Kur farkı gelir mi sayılır? Vergi tartışması yeniden gündemde
Yıl sonu yaklaşırken kur farklarının mali tablolara etkisi ve vergilendirilmesi konusu yeniden tartışma yaratıyor
Her yılın sonu yaklaştıkça kur farklarının mali tablolara etkisi ve vergilendirilmesi konusu finansal okuyucularca yeniden kritik edilir. Enflasyonun mali tabloların kimyasını bozma etkisi olduğu kadar kur farkları da gerçek finansal durumu gizleyerek mali tabloları etkiler. Dahası bilançoların aktif tarafında yer alan varlıklardan gelen kur farkları, ödenecek vergileri artırarak ‘özsermaye’yi azaltacak etkiye sahip olurlar.

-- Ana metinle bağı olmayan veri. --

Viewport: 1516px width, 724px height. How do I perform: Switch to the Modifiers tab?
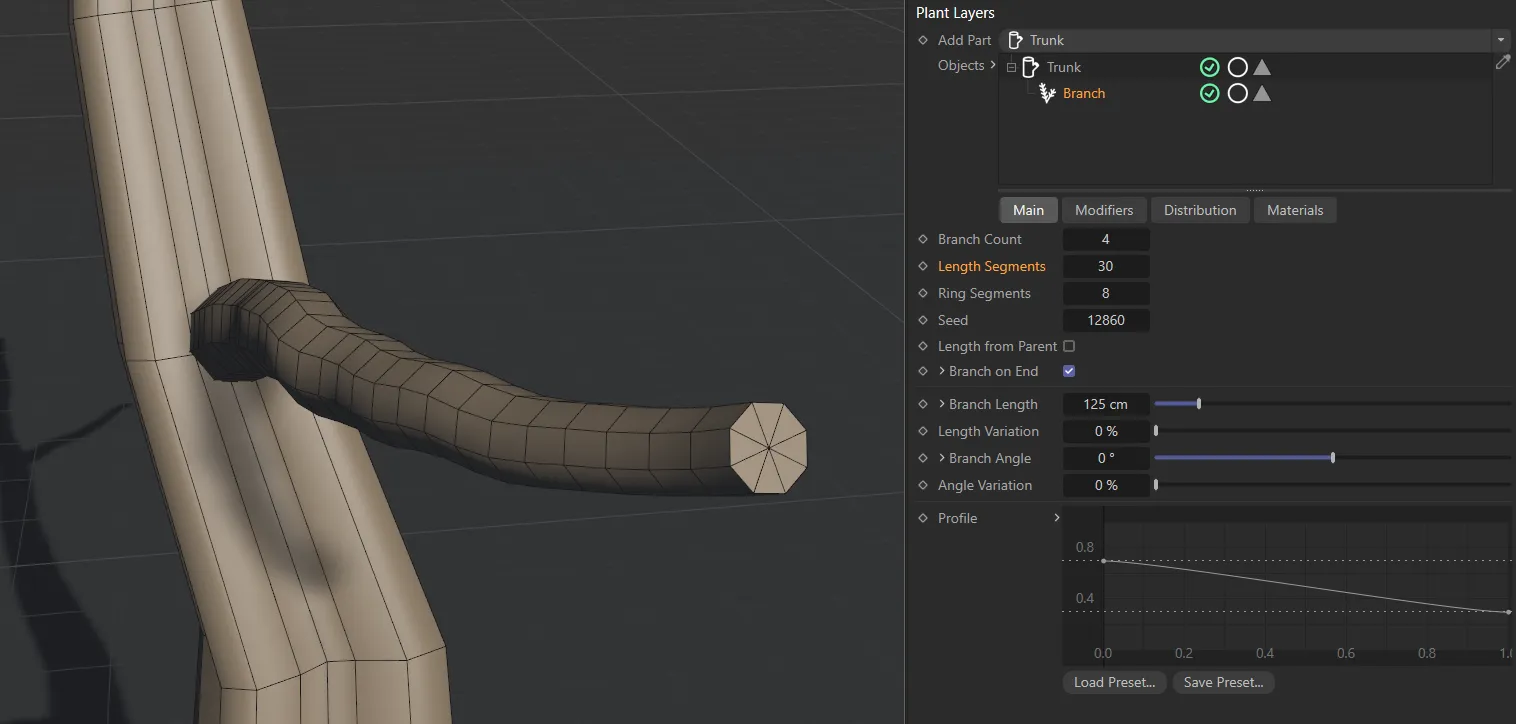[x=1104, y=210]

Vergilemede temel yaklaşım
Vergi mevzuatına göre “ticari kazanç” esasında vergilendirilen gelir vergisi mükellefleri ile kazançlarının tamamı “ticari kazanç” sayılan kurumlar vergisi mükellefleri, temel olarak özsermayelerindeki artışlar üzerinden vergilendirilirler. Esasen bu mükellefler yönünden vergi uygulamalarında gelir kavramı temel olarak, dönemsonu ve dönembaşı özsermaye değerleri arasındaki olumlu fark olarak tanımlanır.

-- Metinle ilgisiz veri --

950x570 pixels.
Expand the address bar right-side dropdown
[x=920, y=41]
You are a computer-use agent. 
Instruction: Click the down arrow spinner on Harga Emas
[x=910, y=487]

Hal böyleyken, “ticari kazanç” esasında vergilendirilecek gelir ve kurumlar vergisi mükelleflerinin döviz cinsinden varlıkları dolayısıyla oluşan kur farkları üzerinden gelir veya kurumlar vergisi ödemeleri eleştirilere hedef olur. Zira, normal faaliyet kazançları bir yanda tutulursa, döviz cinsinden özsermayesi değişmeyen bu mükelleflerin yasal olarak TL cinsinden kayıt tutmak zorunda olmalarından kaynaklanan kur farkı gelirleri üzerinden vergi ödemeleri, bir anlamda sermayenin (özsermayenin) vergilendirilmesi anlamına gelir.
Ticari kazanç esasına tabi mükelleflerin TL cinsinden özsermayelerini değiştirmesi nedeniyle, kur farkı gelirleri üzerinden vergilendirilmeleri bir yere kadar kabul edilebilir. Buna karşılık, ticari kazanç esasına göre vergilendirilmeyen gerçek kişiler (şahıslar) için durum daha kritiktir. Bu mükelleflerin sahip oldukları varlıkları sadece ellerinde tutmalarından dolayı bir gelir oluştuğu zaten iddia edilemez ve bunun için gelir vergisi ödemeleri beklenemez.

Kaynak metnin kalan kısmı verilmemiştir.